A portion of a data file

==*==

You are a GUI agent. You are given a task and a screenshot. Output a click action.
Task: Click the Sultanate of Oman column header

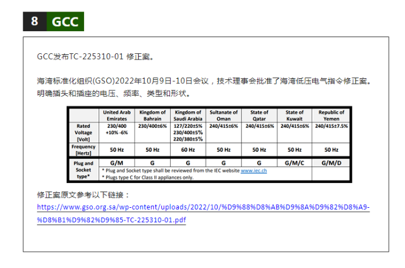[x=223, y=115]
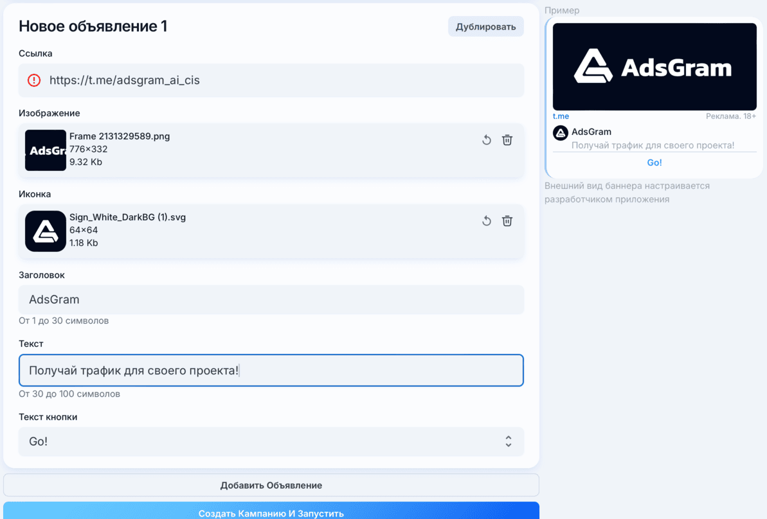The height and width of the screenshot is (519, 767).
Task: Expand the Go! button text selector
Action: pyautogui.click(x=507, y=441)
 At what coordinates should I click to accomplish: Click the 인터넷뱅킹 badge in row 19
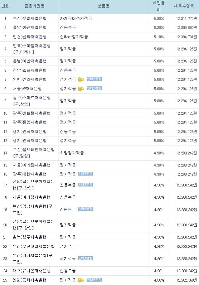(85, 209)
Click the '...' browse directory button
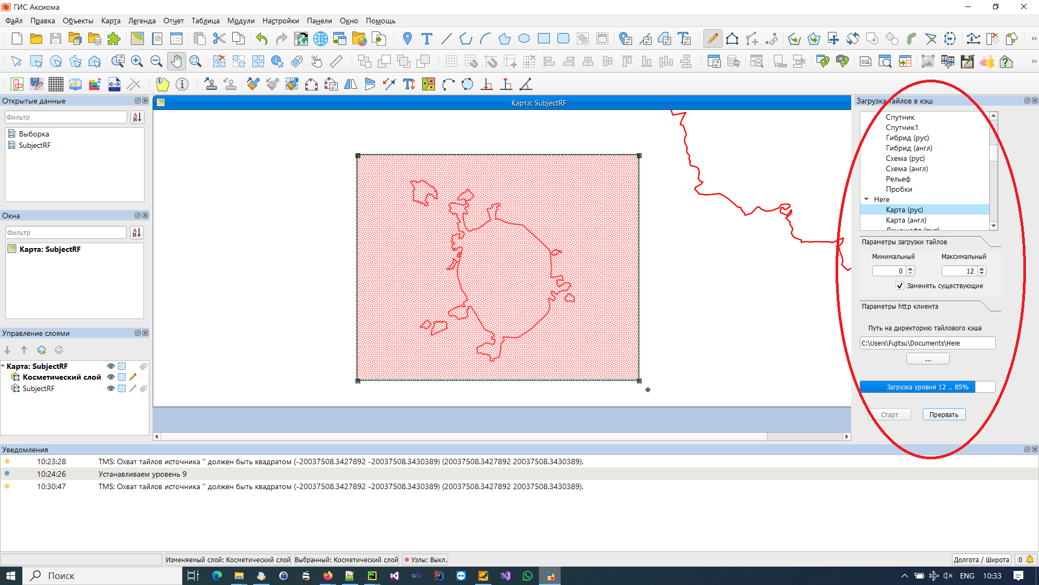 [928, 359]
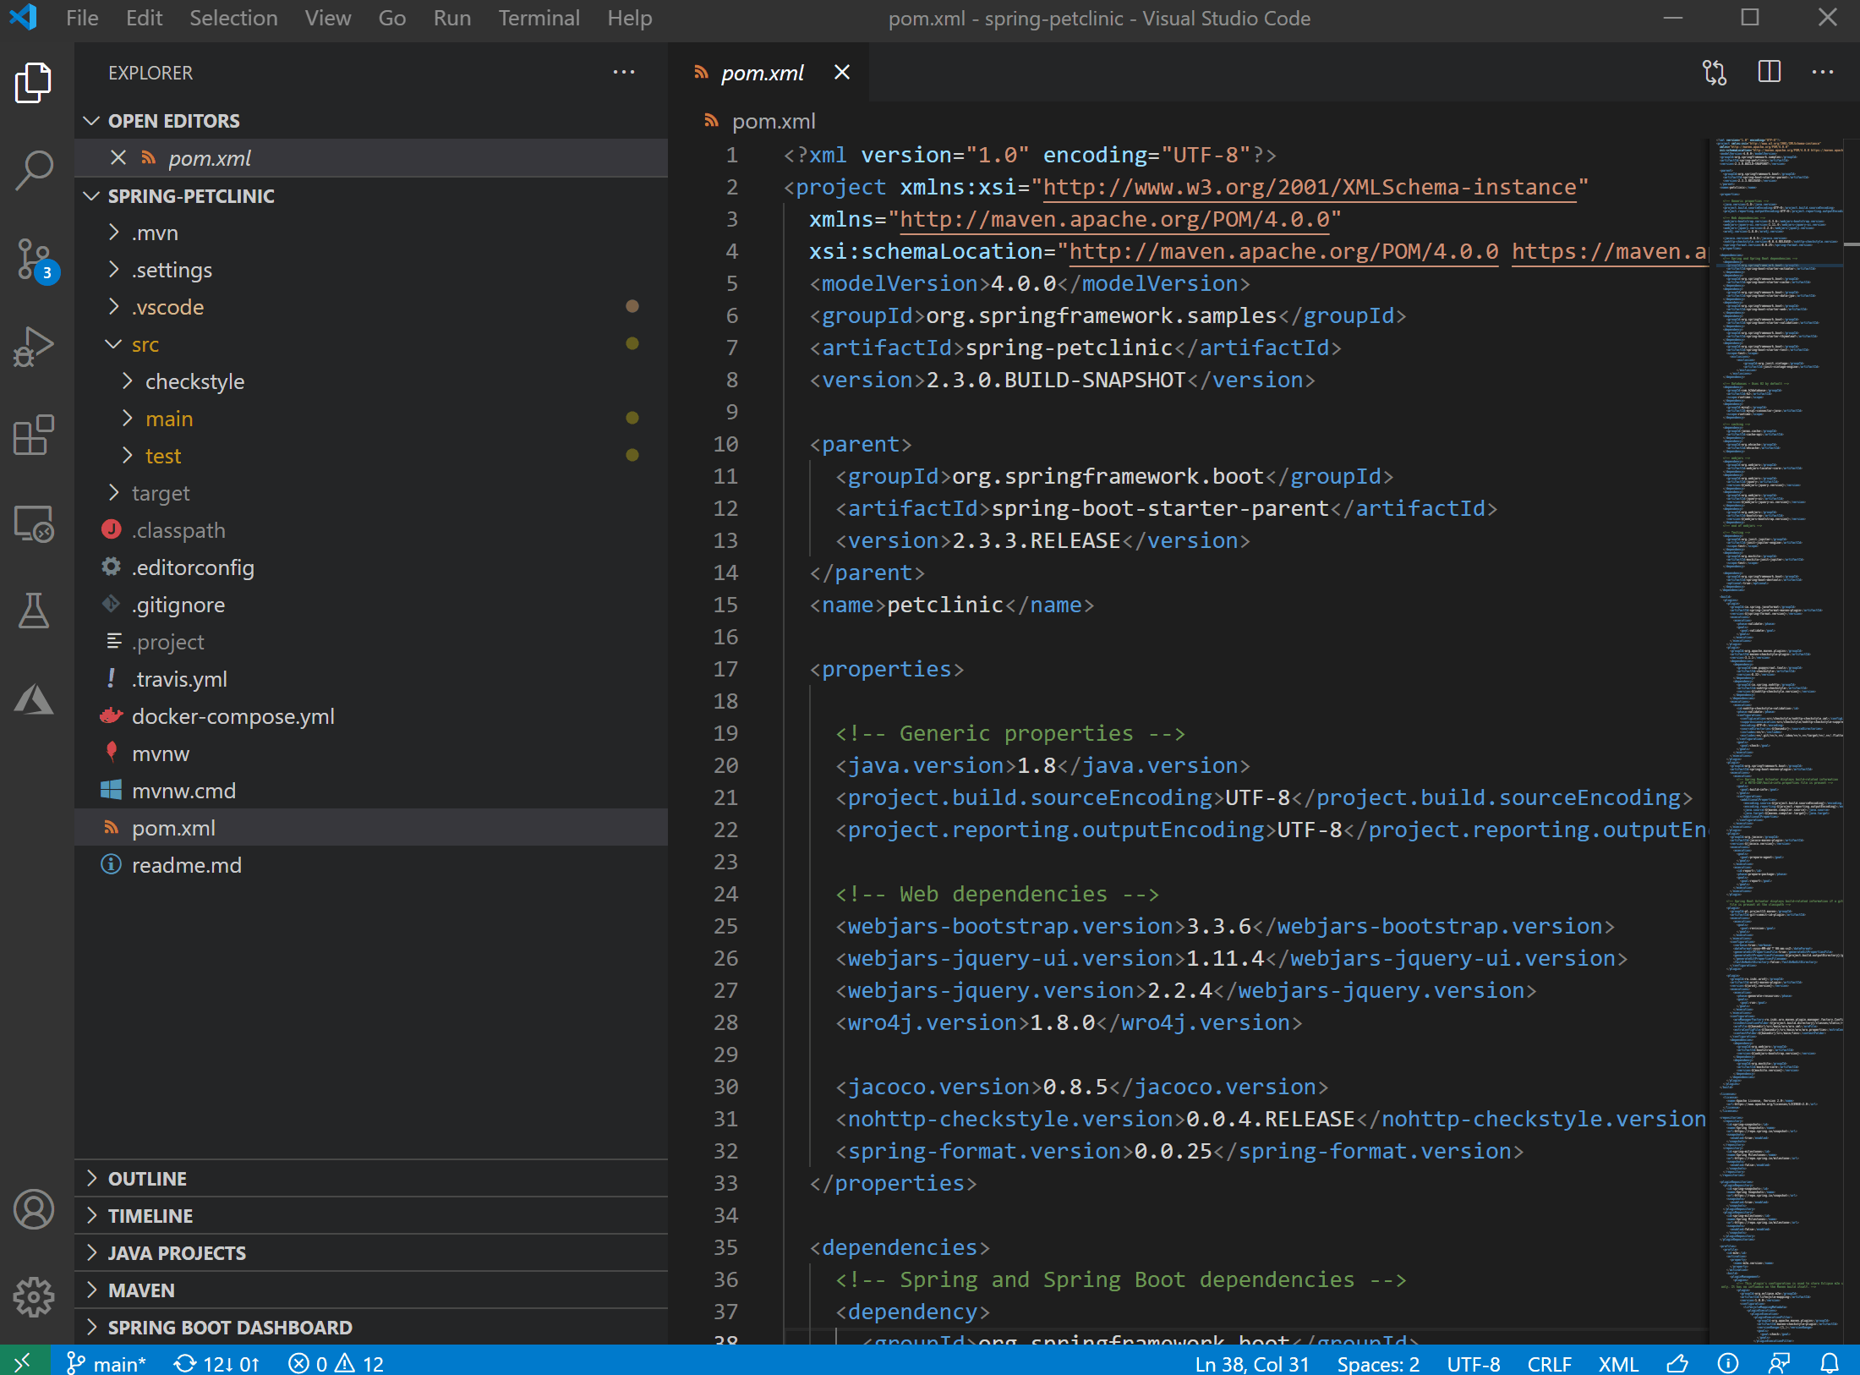The height and width of the screenshot is (1375, 1860).
Task: Collapse the src folder
Action: (145, 344)
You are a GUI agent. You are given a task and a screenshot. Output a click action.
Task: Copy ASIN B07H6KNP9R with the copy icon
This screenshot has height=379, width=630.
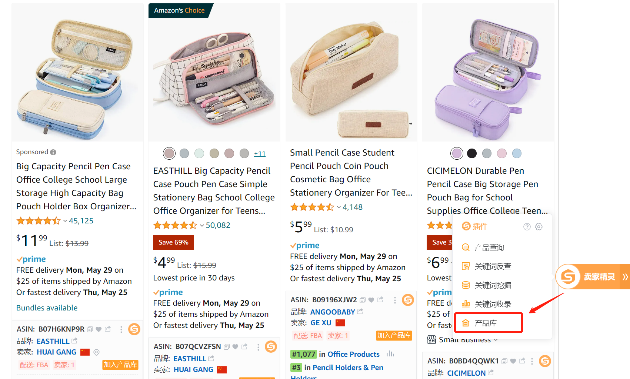tap(90, 329)
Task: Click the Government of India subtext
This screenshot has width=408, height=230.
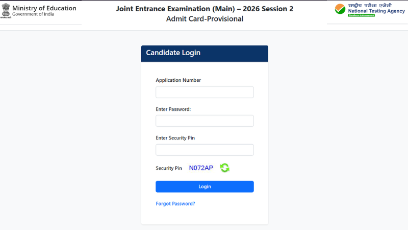Action: tap(33, 15)
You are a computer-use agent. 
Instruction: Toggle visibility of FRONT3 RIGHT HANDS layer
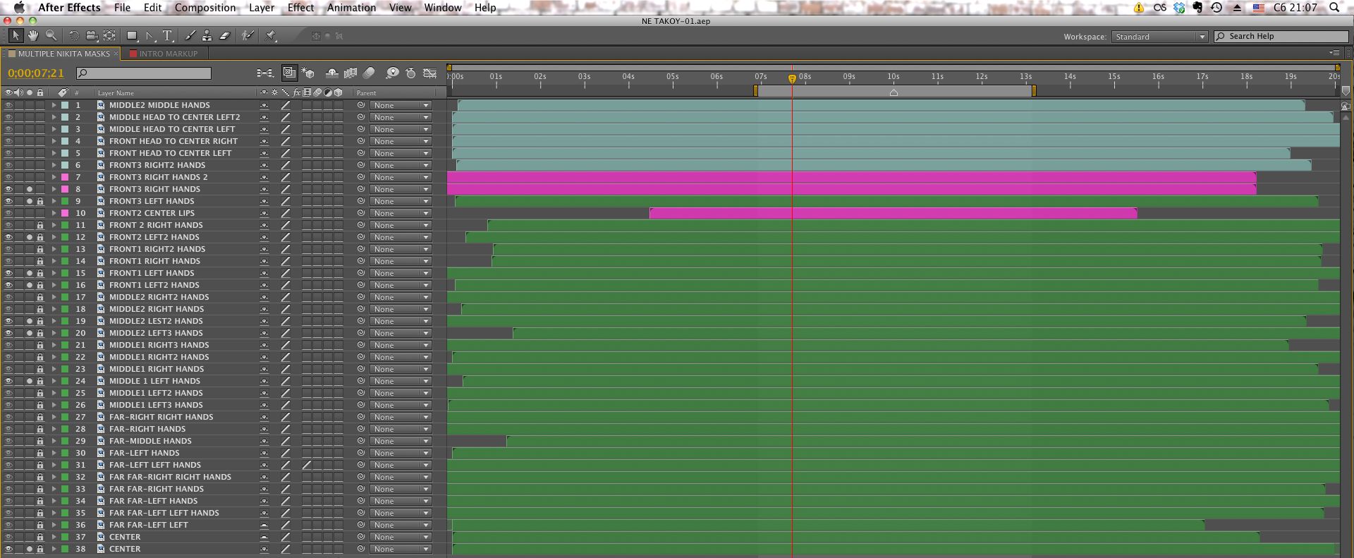[x=8, y=189]
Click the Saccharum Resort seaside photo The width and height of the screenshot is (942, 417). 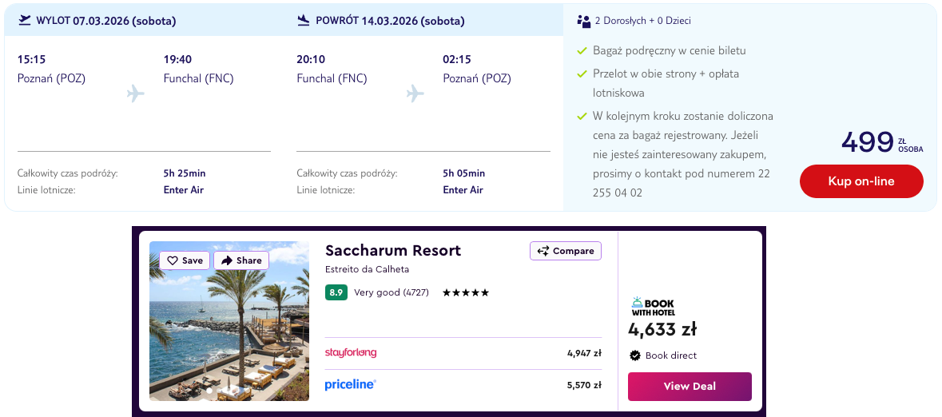pos(229,336)
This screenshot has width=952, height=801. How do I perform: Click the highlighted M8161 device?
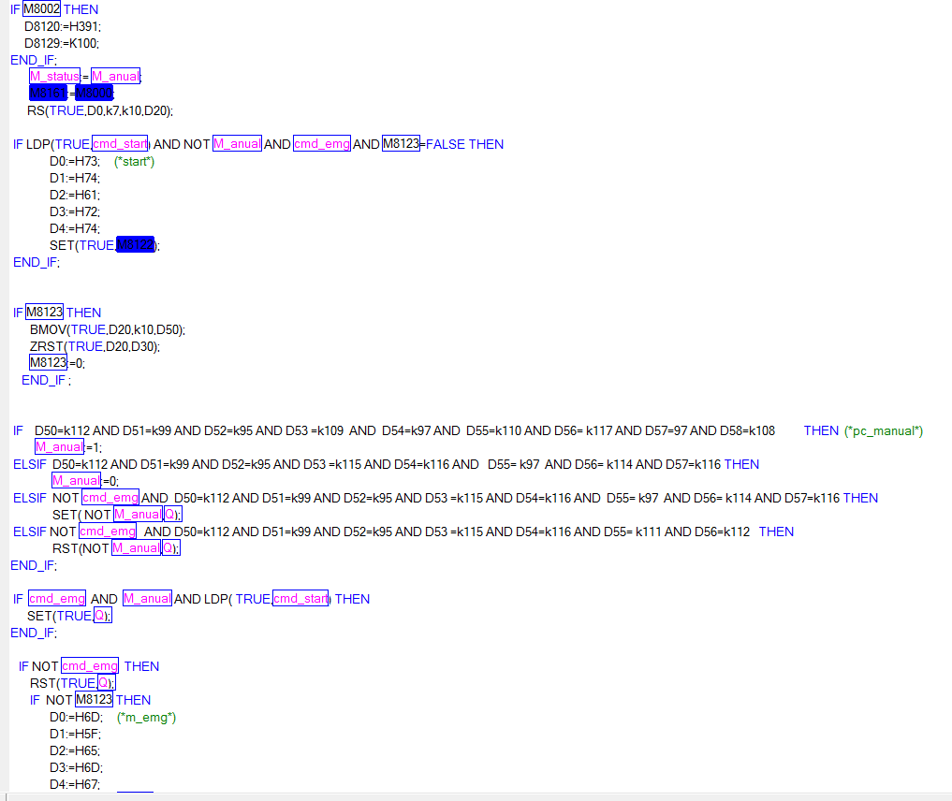47,93
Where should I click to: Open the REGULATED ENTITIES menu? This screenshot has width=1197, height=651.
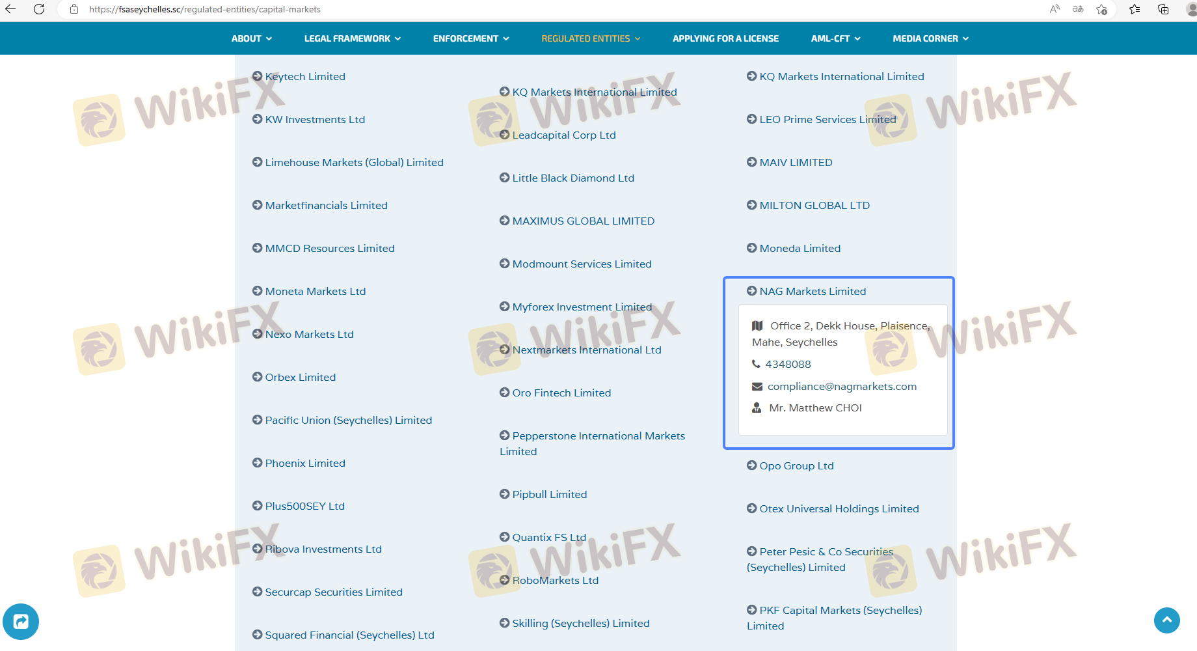pos(590,38)
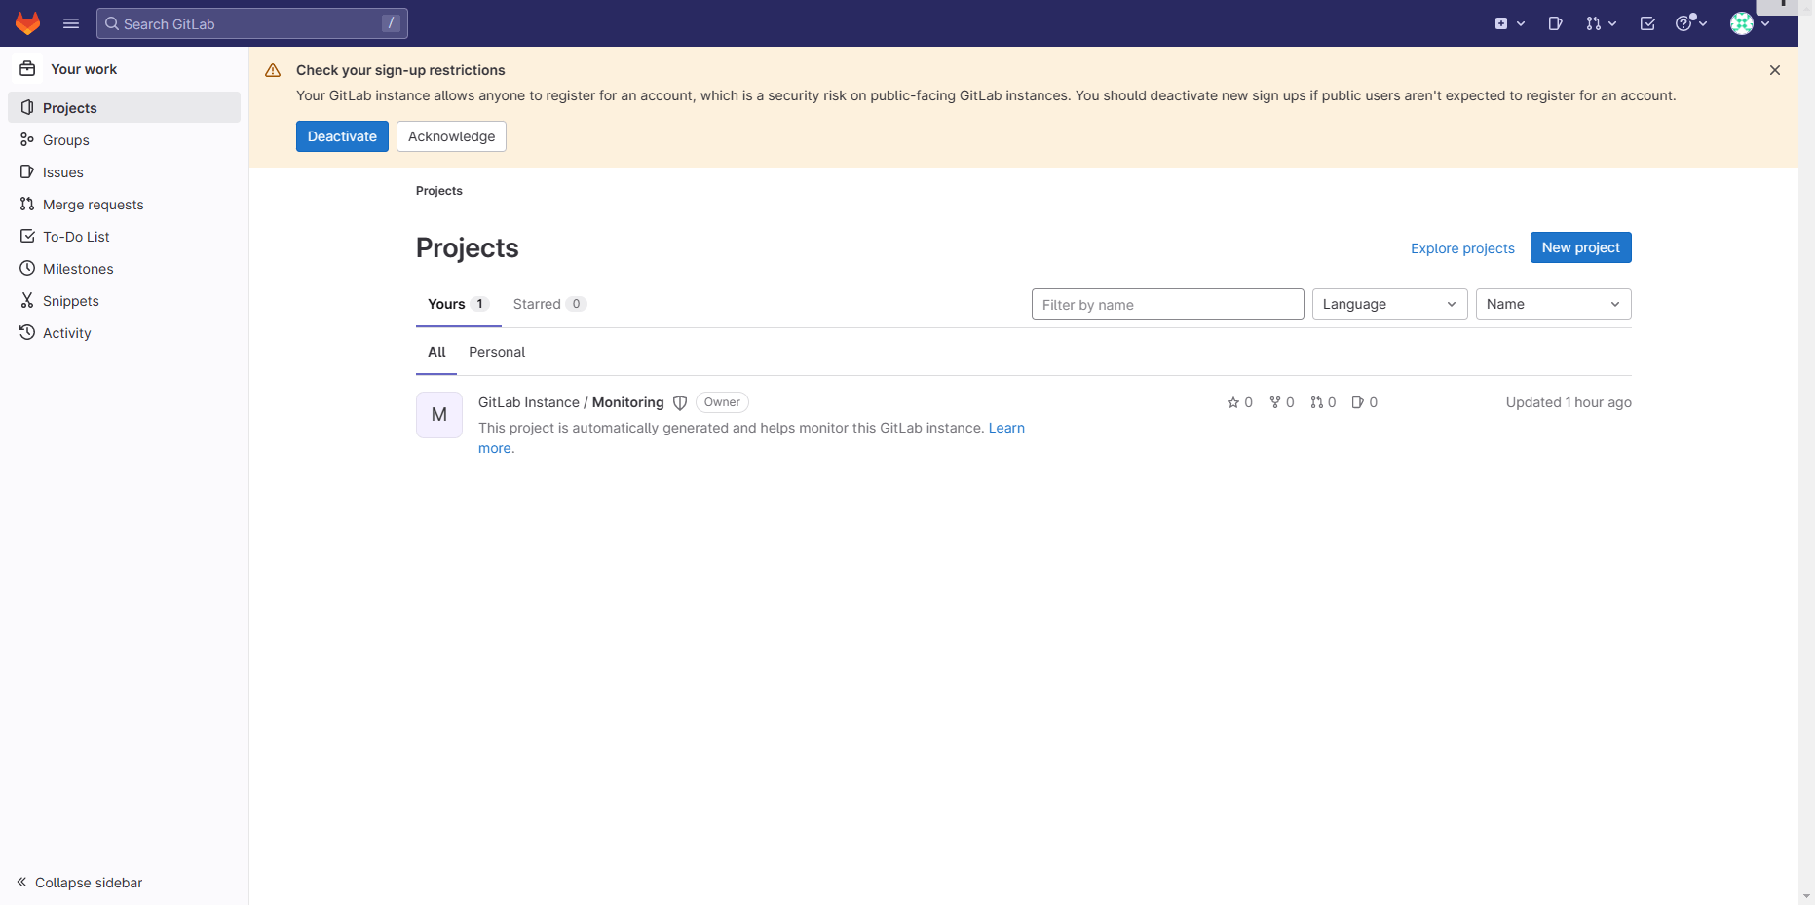This screenshot has width=1815, height=905.
Task: Open Milestones from the sidebar
Action: tap(77, 268)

==*==

**GOAL**
Swap "column header" for "table heading" in the data from its beginning through the line containing "Task: Expand the Go! button text selector", and give those lines again with nothing else changed. Omit the pictures from your answer.

**TASK OUTPUT**
You are a GUI agent. You are given a task and a screenshot. Output a click action.
Task: Click the Sultanate of Oman table heading

[x=223, y=115]
The height and width of the screenshot is (519, 767).
Task: Expand the Go! button text selector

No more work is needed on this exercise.